Yes,water crystals are good for guerilla grows and are quite popular in the UK.

 A backpack would be the way to go as you can carry a decent amount of water.

 Good luck with your outdoor venture.


----------



## pcduck (Mar 2, 2009)

They also make a gel  that comes in a plastic tube or a milk carton looking package. That is made from water. All you do is place these in and around the roots, they are good for 30 days.


----------



## bznuts (Mar 2, 2009)

cool well then i will see if i can find some water crystals

maybe ill try some around the house to see how they work 

its that time of year again, im just trying to get everything situated


----------



## 85cannabliss (Mar 4, 2009)

if you just soak them in water they become that gel you are talking about PCDuck. onthe packet it even says that the gel is good for rooting cuttings in. ive not tried this, though i might do in the next month in prep for my guerrila.

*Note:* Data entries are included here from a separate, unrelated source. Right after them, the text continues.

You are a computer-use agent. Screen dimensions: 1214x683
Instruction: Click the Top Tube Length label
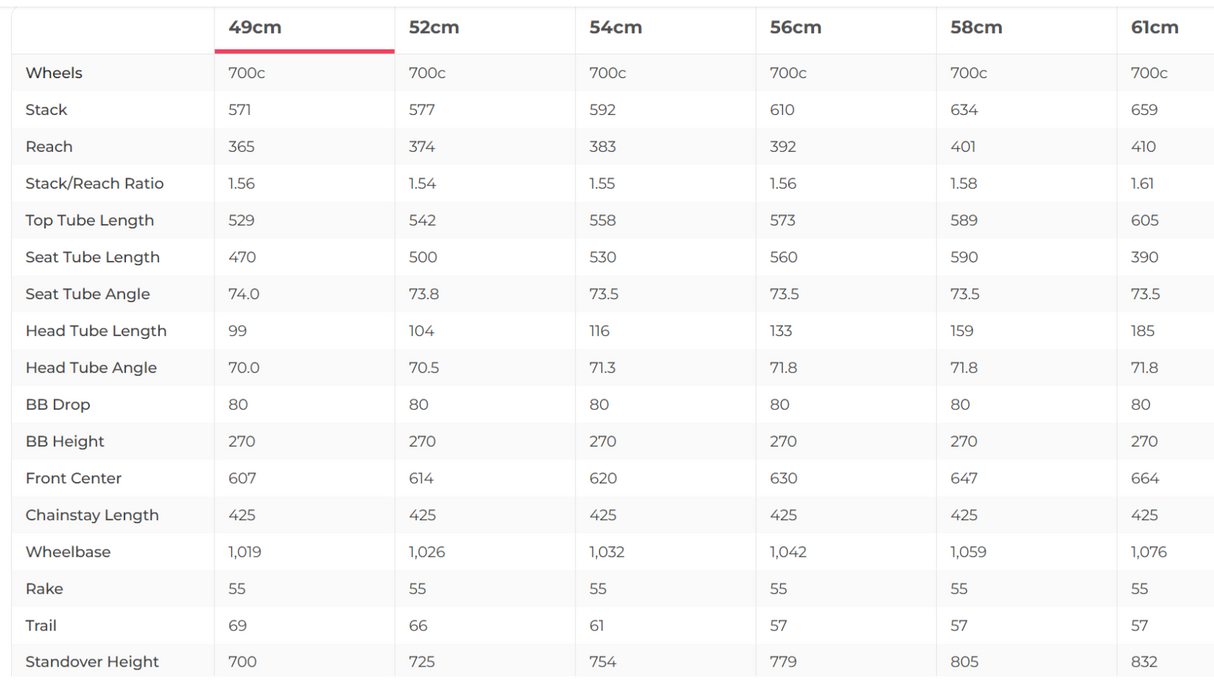90,221
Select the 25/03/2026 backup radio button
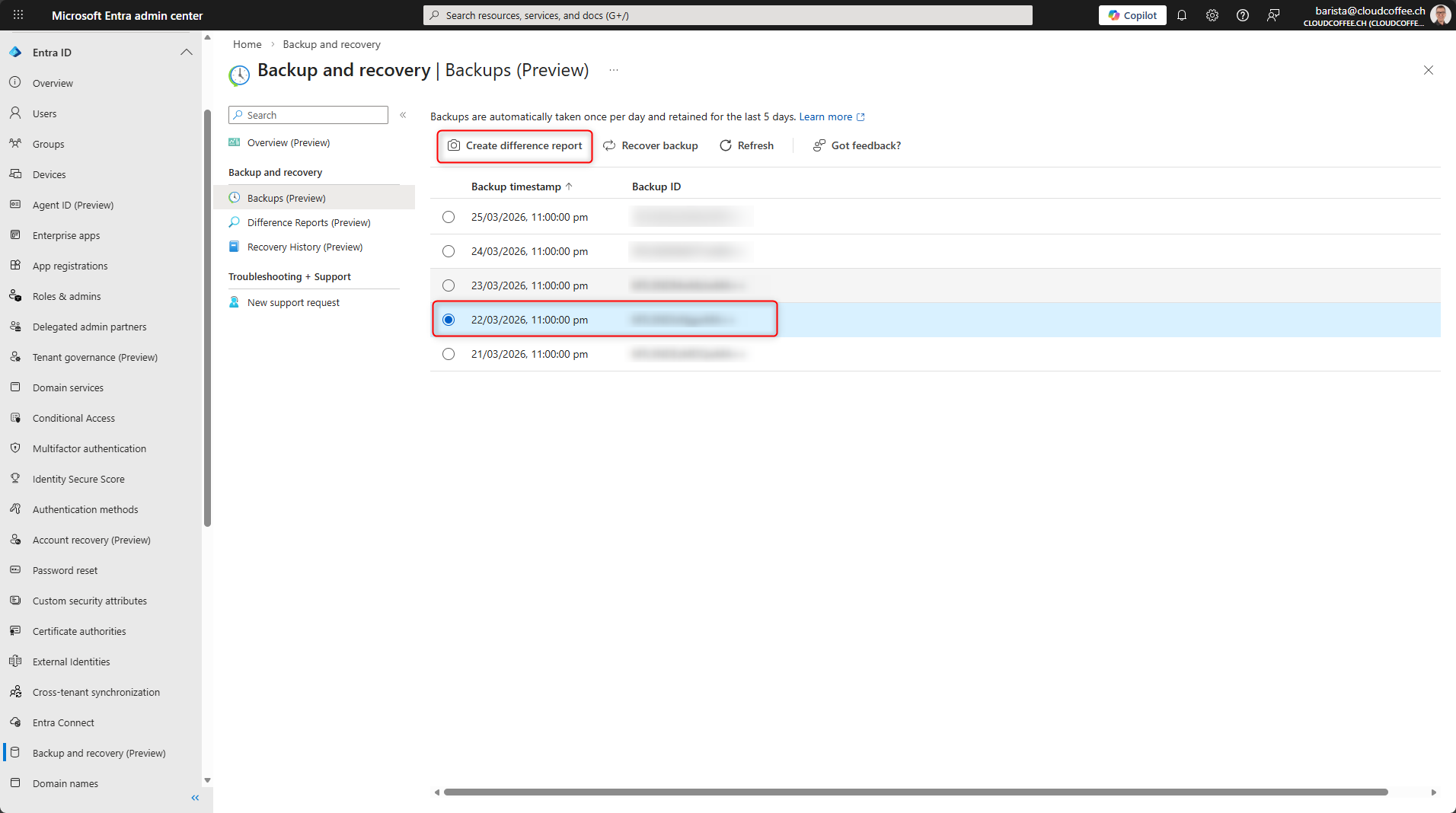The image size is (1456, 813). [449, 217]
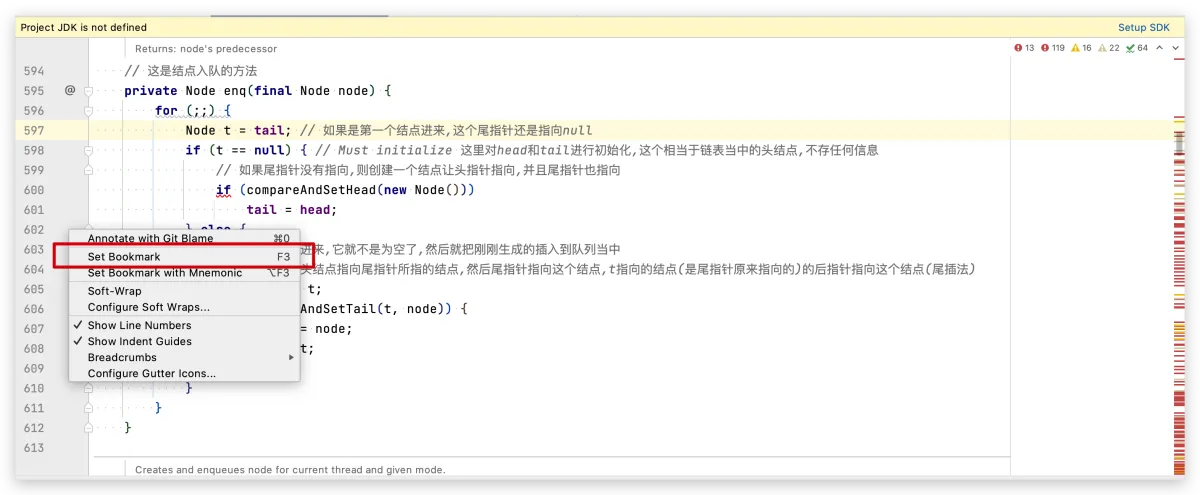1200x495 pixels.
Task: Click the red error indicator showing 119
Action: point(1053,48)
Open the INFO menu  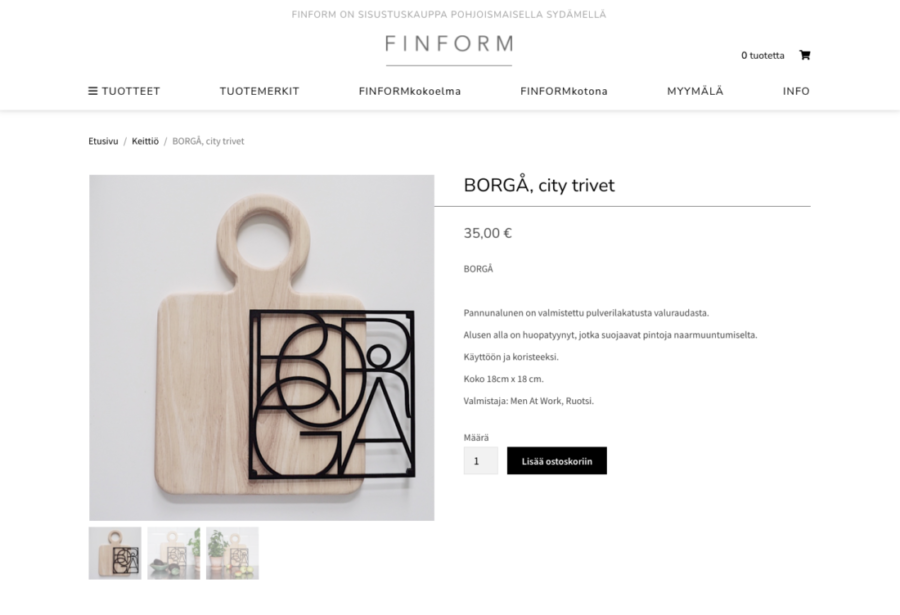(x=796, y=91)
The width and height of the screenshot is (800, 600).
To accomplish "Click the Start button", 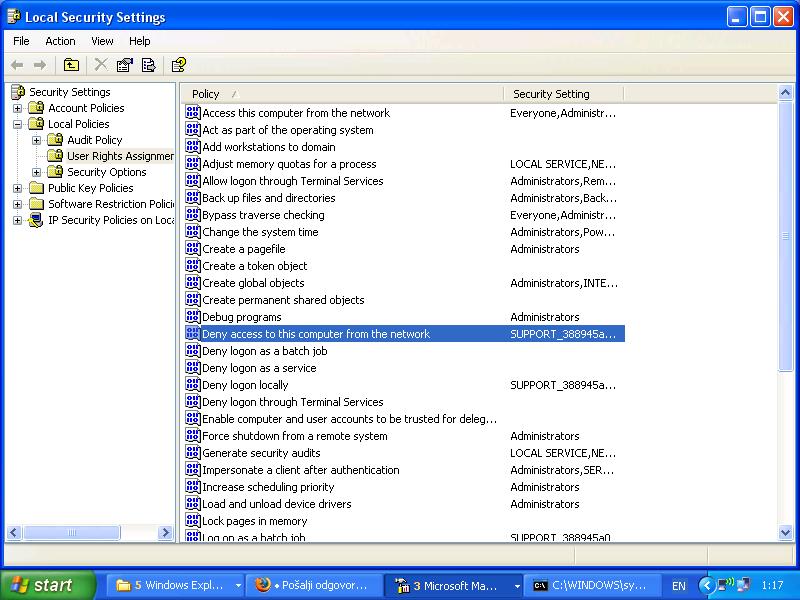I will tap(48, 585).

good luck, and dont put all you eggs in 1 basket 

*85C*


----------



## pcduck (Mar 4, 2009)

85cannabliss said:
			
		

> if you just soak them in water they become that gel you are talking about PCDuck. onthe packet it even says that the gel is good for rooting cuttings in. ive not tried this, though i might do in the next month in prep for my guerrila.
> 
> good luck, and dont put all you eggs in 1 basket
> 
> *85C*



They now sell another water type polymer that you do not have to soak in water. It comes in a plastic tube or a milk carton looking package that all you do is place it in your hole that you dug.Last 30 days before replacing.


----------



## fishcabo (Mar 5, 2009)

It was originally called p4 (the crystals).  All they can be counted on is to help out the plants a little when they run low on water.  You still have to get the water to them somehow.  I would look for a different spot where nature and gravity can help.  I have been in your situation and it never works well unless you are religeous about halling water uphill which sucks.  trust me.


----------



## pcduck (Mar 5, 2009)

this is what I am talking about.
It is a gel, every 30 days you replace.
Gel 1st pic, place in 2nd pic

Can be found here after changing the xx with tt...    hxxp://store.rainbird.com/shopexd.asp?id=920


----------



## FlyingNatural (Mar 5, 2009)

if you have to get water in by way of carrying it,be prepared to get some nice cardio.Last season I was humping 30 gals in in two dufflebags up a mountainside twice a day.The girls need their blue thunder.I also created an improvised well-water collection system good luck


----------



## duffman (Mar 9, 2009)

try soaking them in some seasol or any other organic nutrient


----------



## Lemmongrass (Mar 9, 2009)

water gel and tree nute spikes here we come! lol.gardenerless garden.


----------



## bznuts (Mar 10, 2009)

hey thanks alot fellas. well the spot i chose this year might not work.... i know poisen oak can keep ppl away from the area, but i am highly highly allergic to it. last thurs i dug a good amount of holes up at the spot, and contracted a bad bad case of the poisen oak rash. my eyes were swollen shut for three days, my *** crack, balls, arms legs, entire face....shyt my whole body from head to toe got it. im just now coming outa it with some help from a few shots in the *** from my doc. man oh man, looks like im going to have find a new place. i cant risk getting this shyt everytime i visit the location. and boy is it thick there. damn, ill figure sumpthin out..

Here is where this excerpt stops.